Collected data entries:
--------------------------------------------------
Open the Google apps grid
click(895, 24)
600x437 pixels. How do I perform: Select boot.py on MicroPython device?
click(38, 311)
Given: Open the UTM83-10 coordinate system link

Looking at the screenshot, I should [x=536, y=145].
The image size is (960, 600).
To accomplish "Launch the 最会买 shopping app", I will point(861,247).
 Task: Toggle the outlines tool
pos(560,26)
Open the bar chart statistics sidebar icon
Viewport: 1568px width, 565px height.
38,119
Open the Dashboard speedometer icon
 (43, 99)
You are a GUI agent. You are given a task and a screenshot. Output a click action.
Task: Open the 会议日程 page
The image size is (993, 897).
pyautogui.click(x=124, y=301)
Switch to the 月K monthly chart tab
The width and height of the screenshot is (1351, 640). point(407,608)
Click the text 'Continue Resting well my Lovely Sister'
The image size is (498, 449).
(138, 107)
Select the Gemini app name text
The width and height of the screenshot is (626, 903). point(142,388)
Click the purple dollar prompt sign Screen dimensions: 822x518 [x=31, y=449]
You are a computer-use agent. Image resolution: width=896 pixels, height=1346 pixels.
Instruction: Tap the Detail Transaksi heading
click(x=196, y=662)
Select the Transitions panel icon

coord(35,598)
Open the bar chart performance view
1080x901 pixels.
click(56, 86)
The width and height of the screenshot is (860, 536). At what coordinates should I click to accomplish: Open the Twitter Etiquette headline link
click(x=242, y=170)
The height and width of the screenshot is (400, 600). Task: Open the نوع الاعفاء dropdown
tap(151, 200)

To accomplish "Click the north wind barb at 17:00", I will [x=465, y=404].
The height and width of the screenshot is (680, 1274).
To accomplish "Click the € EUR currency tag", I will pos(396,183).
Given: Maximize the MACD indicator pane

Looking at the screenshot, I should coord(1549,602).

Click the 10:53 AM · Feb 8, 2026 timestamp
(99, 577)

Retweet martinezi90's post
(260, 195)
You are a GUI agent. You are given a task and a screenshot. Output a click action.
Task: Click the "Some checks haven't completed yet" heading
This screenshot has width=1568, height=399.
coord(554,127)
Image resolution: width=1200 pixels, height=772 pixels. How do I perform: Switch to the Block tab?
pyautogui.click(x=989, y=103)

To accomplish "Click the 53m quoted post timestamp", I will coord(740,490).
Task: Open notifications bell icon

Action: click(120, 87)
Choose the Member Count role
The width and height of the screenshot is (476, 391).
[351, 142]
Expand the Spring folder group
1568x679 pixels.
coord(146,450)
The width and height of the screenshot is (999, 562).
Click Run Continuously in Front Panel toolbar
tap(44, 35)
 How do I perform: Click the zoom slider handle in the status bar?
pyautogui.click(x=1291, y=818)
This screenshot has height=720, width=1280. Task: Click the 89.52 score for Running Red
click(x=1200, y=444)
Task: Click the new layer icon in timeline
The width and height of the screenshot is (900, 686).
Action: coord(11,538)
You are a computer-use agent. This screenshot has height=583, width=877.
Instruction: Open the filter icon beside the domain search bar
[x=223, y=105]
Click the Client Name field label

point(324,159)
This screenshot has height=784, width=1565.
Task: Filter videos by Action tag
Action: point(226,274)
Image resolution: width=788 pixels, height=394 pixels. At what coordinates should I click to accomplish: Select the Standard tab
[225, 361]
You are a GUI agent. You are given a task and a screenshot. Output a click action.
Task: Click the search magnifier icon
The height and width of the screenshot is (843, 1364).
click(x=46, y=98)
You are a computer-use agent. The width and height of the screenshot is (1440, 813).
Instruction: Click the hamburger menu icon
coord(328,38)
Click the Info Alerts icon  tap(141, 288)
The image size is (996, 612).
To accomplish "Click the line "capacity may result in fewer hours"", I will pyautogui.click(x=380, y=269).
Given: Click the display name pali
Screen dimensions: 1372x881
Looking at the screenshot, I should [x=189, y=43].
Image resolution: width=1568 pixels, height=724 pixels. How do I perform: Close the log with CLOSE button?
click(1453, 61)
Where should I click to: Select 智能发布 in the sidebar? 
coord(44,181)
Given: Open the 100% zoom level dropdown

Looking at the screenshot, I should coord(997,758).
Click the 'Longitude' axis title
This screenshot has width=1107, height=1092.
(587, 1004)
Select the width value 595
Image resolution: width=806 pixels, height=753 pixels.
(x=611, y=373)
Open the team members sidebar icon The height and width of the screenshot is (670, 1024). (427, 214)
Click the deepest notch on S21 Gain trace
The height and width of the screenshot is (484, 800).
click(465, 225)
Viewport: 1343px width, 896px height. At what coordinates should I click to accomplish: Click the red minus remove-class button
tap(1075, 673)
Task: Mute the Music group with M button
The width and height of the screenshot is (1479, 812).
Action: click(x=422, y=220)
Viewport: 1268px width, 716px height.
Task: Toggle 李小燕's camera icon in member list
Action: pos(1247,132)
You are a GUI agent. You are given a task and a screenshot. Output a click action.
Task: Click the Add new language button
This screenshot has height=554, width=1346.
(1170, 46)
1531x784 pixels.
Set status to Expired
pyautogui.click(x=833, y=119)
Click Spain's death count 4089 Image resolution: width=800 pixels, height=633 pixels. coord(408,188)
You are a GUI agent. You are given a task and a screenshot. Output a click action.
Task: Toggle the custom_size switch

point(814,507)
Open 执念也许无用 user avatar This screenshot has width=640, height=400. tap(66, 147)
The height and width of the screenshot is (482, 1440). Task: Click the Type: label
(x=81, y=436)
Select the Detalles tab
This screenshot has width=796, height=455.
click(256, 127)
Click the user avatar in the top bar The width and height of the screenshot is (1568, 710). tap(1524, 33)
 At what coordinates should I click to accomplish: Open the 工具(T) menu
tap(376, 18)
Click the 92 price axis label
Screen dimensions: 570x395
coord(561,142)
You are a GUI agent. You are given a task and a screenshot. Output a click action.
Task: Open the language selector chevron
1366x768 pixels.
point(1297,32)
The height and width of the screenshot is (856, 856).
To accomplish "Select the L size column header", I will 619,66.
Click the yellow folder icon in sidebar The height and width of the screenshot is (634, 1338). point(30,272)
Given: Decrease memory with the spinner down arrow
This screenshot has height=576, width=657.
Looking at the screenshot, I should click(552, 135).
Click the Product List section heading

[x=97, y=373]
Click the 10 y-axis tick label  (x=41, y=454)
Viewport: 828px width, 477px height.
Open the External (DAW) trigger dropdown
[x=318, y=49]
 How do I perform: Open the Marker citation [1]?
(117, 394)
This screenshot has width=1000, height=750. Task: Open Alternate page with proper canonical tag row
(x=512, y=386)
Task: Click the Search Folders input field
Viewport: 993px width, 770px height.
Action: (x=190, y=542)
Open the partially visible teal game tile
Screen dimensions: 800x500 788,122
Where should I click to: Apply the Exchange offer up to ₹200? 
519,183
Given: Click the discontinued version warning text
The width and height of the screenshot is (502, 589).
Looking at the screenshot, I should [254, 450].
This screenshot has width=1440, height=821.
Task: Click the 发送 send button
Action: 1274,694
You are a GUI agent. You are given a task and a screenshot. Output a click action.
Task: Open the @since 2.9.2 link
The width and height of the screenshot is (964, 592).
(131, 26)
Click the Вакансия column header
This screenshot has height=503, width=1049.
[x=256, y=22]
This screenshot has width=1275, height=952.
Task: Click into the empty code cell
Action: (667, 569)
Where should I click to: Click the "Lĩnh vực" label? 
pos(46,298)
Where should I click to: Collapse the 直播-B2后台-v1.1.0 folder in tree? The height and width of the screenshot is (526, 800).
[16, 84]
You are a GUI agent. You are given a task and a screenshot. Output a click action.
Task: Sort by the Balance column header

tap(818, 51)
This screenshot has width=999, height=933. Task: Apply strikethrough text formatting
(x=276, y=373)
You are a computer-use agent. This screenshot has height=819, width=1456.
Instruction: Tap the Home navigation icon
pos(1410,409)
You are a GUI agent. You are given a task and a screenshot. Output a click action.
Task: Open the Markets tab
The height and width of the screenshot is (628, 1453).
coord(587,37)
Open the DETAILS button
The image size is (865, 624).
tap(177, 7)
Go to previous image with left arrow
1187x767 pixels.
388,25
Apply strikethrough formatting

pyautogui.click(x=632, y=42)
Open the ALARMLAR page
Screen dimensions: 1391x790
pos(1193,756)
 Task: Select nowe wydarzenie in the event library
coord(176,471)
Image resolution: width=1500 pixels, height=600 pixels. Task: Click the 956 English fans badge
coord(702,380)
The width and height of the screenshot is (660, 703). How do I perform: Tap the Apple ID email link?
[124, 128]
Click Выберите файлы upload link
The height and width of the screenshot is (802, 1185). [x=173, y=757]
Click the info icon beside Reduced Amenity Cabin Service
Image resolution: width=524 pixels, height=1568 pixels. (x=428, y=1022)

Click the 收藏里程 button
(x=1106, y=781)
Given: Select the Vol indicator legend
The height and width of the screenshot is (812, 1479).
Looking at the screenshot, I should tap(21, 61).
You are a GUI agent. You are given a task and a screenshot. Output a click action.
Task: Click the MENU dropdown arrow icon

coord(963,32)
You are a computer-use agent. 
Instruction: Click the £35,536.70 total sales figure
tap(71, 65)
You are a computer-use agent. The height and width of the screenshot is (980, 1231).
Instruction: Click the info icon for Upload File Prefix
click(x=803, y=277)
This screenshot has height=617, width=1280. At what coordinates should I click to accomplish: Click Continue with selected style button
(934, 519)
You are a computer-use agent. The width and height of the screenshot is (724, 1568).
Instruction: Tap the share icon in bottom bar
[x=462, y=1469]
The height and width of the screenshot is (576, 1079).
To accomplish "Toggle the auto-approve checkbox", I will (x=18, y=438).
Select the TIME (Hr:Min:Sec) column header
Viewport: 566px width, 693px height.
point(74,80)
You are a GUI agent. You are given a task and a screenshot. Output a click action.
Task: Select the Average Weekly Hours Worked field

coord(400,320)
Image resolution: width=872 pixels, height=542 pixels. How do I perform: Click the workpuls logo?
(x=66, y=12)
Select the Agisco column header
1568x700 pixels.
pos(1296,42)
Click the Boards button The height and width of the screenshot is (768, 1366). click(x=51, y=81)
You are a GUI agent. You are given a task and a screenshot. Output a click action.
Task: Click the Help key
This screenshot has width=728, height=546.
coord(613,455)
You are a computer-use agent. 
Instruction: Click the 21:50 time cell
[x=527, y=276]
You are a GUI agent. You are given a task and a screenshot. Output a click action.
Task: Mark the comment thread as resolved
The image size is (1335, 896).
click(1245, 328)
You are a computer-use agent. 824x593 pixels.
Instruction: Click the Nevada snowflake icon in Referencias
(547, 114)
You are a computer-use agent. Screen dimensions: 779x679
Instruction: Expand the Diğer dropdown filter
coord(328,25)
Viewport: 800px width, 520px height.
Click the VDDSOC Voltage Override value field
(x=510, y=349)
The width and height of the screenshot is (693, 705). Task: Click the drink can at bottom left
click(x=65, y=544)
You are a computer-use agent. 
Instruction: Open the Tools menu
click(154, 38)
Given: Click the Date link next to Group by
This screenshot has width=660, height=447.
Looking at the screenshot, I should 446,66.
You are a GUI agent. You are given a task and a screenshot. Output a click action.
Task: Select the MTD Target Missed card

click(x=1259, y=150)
--------------------------------------------------
Your goal: Which lines of the records above contain the word "user"? Copy each of them.

Response to the exercise:
Open 执念也许无用 user avatar This screenshot has width=640, height=400. tap(66, 147)
Click the user avatar in the top bar The width and height of the screenshot is (1568, 710). tap(1524, 33)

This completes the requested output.